%%
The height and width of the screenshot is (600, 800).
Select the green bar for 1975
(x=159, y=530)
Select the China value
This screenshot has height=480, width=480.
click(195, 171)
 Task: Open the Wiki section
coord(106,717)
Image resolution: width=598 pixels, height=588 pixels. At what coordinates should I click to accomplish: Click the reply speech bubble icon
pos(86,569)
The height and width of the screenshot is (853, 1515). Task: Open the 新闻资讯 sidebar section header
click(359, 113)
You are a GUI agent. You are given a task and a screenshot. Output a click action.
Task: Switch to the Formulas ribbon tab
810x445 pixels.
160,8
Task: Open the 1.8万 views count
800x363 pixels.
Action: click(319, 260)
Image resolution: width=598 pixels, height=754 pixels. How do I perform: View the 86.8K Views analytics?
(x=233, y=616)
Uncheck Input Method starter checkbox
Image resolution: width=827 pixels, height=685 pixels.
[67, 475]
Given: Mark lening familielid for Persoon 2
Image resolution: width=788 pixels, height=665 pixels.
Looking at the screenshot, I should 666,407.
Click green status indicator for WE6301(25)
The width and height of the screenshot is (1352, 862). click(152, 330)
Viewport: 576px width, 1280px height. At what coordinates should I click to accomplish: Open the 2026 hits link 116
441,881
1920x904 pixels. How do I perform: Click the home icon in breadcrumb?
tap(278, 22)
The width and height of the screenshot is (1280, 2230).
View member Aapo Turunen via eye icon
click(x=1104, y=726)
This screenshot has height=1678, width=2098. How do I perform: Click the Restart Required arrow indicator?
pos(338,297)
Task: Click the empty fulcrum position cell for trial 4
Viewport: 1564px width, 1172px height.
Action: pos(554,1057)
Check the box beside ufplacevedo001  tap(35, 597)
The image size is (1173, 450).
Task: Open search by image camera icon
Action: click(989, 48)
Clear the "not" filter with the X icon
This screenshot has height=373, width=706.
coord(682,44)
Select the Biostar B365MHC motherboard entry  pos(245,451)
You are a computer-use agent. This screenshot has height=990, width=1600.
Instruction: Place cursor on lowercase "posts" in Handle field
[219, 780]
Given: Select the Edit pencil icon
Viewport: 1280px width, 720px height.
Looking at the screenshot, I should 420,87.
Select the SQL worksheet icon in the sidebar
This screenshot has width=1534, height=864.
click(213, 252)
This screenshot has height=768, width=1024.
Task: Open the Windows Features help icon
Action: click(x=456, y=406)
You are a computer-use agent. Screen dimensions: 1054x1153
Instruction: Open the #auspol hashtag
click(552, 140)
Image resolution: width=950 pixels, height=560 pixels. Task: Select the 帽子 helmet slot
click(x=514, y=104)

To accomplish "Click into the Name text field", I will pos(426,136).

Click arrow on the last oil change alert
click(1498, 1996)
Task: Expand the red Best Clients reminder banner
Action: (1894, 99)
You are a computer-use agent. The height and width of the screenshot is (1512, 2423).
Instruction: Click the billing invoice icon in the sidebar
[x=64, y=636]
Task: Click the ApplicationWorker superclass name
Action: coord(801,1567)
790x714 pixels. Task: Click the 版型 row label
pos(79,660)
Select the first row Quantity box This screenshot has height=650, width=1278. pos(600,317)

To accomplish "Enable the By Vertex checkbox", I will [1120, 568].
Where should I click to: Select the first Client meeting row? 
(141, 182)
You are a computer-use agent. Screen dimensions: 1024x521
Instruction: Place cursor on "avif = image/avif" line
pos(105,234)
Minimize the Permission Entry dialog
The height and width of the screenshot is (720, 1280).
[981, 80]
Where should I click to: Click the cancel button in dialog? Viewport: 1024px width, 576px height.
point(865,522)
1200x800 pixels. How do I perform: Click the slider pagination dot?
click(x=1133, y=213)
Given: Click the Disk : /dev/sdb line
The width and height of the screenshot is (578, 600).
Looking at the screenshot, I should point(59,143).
%%
- [Aim] Can you reproduce word for word everything in the material from the line containing "1200x800 pixels. How" down to the very end, including both that line and the last one?

- [Output for this task]
1200x800 pixels. How do I perform: Click the slider pagination dot?
click(x=1133, y=213)
Given: Click the Disk : /dev/sdb line
The width and height of the screenshot is (578, 600).
Looking at the screenshot, I should point(59,143).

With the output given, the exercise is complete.